**REQUIREMENT:** Out of the lines below, please list those that hold the string "Collapse".

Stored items
------------------------------------------------

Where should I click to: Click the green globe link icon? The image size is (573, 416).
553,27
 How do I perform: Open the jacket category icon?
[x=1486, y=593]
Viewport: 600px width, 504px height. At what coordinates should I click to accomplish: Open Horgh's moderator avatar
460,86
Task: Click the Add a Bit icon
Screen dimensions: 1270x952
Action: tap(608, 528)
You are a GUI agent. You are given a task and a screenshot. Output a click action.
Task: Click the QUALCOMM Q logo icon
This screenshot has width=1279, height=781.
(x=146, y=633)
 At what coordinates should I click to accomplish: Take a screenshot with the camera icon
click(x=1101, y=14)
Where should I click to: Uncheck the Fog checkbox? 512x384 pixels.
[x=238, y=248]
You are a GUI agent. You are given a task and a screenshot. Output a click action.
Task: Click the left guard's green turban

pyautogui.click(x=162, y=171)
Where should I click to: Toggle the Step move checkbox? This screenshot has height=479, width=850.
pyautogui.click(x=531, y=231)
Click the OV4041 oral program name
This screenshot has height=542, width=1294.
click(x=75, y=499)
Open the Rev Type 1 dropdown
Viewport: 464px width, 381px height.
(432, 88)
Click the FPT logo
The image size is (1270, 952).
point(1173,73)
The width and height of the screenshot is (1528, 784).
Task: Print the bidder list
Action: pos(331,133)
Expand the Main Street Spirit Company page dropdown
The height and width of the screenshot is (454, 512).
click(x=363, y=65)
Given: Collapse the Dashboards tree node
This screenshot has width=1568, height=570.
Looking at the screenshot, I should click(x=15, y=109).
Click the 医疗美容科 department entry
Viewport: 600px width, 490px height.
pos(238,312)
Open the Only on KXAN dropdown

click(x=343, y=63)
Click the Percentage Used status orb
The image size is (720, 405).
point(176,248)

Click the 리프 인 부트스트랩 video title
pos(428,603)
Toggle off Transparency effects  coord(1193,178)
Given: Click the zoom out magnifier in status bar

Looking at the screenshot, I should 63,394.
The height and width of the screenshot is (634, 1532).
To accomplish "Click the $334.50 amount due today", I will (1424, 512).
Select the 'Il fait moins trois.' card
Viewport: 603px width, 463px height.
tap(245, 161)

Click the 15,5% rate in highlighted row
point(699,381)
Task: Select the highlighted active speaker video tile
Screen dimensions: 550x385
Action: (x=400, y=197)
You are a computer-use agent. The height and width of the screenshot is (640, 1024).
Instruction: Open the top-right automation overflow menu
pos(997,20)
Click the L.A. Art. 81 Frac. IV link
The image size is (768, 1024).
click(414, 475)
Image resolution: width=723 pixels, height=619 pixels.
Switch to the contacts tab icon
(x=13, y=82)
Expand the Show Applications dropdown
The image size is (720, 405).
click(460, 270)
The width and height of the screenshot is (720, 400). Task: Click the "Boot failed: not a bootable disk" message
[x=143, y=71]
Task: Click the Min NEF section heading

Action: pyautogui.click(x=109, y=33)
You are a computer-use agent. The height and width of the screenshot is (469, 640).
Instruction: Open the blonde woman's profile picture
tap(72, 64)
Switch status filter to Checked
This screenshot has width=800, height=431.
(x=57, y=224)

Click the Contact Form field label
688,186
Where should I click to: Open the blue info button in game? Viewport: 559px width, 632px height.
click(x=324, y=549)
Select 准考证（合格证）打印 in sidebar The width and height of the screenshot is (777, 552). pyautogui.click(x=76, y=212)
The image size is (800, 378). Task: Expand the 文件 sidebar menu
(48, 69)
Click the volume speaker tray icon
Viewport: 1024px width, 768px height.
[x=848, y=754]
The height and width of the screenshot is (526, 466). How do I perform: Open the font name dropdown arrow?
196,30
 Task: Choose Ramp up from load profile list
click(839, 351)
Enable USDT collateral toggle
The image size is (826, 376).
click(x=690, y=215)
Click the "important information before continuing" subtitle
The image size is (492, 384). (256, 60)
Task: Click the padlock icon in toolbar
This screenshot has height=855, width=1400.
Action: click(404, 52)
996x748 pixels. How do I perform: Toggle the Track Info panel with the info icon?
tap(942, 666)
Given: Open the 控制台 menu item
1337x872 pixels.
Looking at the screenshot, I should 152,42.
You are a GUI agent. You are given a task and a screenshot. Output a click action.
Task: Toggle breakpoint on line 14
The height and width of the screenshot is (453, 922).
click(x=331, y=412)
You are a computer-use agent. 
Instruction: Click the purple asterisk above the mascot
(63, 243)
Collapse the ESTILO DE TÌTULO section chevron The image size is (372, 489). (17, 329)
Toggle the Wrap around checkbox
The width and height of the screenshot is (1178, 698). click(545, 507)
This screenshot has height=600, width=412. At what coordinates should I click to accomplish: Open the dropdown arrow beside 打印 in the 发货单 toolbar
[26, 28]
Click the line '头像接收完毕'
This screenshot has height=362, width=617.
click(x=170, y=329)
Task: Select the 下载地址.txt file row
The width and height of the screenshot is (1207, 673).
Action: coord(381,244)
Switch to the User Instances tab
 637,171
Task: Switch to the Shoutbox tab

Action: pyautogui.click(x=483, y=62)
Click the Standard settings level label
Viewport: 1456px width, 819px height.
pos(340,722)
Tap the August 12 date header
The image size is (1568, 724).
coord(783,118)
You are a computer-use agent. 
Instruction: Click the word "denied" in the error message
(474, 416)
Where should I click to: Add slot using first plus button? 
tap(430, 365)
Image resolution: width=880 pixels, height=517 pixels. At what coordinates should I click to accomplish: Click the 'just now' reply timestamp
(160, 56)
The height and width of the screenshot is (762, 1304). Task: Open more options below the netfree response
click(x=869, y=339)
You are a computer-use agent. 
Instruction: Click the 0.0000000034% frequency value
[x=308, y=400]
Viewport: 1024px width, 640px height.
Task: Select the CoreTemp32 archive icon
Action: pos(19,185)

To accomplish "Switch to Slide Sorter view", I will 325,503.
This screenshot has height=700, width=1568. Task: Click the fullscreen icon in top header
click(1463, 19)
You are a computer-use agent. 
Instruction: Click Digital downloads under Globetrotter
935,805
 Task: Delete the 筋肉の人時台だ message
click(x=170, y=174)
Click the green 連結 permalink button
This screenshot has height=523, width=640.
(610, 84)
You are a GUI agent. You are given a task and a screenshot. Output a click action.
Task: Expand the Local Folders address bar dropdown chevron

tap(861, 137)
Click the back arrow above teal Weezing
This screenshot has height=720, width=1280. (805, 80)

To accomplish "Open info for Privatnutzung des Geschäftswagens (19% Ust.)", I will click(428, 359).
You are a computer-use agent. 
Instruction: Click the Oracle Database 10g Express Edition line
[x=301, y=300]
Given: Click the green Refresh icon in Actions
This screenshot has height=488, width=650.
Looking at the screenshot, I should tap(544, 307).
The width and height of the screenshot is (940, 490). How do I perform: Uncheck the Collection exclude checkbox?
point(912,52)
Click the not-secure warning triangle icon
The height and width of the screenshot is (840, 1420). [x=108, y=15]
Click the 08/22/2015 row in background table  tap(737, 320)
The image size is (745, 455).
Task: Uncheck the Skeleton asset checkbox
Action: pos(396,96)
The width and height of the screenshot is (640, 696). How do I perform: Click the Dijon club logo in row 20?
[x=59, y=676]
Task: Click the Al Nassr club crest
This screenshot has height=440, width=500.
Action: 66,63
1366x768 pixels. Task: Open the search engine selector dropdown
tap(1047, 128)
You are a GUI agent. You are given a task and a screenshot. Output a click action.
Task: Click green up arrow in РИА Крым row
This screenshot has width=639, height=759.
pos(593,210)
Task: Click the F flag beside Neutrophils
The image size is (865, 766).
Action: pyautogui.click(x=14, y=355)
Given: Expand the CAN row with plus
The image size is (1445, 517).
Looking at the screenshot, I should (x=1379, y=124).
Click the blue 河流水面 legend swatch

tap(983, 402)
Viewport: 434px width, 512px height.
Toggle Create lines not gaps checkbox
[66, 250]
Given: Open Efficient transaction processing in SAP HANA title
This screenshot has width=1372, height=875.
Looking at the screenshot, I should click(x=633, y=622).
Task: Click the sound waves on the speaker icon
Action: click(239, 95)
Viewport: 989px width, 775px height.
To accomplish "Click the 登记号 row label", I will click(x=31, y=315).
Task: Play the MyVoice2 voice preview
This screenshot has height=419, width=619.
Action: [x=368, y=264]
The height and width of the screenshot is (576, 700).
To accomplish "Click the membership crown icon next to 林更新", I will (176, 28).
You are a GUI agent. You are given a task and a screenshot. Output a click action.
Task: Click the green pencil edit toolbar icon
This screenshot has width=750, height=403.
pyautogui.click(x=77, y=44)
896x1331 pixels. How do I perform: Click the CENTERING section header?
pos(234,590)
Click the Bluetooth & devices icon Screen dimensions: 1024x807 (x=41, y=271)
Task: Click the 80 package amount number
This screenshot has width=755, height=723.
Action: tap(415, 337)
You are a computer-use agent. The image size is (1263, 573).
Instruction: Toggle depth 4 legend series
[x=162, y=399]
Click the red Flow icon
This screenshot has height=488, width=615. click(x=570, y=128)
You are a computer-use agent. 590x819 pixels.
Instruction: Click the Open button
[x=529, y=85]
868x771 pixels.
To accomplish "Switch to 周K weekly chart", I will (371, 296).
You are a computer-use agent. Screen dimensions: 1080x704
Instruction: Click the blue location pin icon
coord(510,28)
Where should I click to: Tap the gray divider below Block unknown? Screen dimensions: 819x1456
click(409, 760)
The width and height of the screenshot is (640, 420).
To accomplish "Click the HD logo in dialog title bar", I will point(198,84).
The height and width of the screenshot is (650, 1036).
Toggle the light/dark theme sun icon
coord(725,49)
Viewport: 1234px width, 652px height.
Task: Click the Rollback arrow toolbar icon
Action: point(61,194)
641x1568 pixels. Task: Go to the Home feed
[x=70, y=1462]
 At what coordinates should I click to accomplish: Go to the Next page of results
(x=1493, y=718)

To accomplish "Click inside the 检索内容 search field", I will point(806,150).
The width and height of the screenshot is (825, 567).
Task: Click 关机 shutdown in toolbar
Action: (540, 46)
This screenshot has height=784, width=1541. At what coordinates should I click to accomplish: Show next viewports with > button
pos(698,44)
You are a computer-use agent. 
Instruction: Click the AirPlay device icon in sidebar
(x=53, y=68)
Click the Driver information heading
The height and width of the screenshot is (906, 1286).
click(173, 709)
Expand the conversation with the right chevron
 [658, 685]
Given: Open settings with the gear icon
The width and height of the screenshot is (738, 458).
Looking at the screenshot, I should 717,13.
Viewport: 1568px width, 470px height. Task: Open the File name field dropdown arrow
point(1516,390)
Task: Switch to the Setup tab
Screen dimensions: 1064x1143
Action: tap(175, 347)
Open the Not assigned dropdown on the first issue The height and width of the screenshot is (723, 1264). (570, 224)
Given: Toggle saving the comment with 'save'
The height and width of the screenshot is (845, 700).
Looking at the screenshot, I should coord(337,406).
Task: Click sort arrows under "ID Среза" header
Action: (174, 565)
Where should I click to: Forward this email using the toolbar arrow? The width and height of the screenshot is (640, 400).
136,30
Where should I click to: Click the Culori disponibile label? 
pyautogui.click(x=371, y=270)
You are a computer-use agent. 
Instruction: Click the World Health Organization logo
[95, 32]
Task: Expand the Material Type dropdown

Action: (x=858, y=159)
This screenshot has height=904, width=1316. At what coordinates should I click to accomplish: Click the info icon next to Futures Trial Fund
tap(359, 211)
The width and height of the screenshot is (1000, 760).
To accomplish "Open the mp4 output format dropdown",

------------------------------------------------

**RESPONSE AREA:**
Given: Collapse the Dashboards tree node
Collapse the ESTILO DE TÌTULO section chevron The image size is (372, 489). (17, 329)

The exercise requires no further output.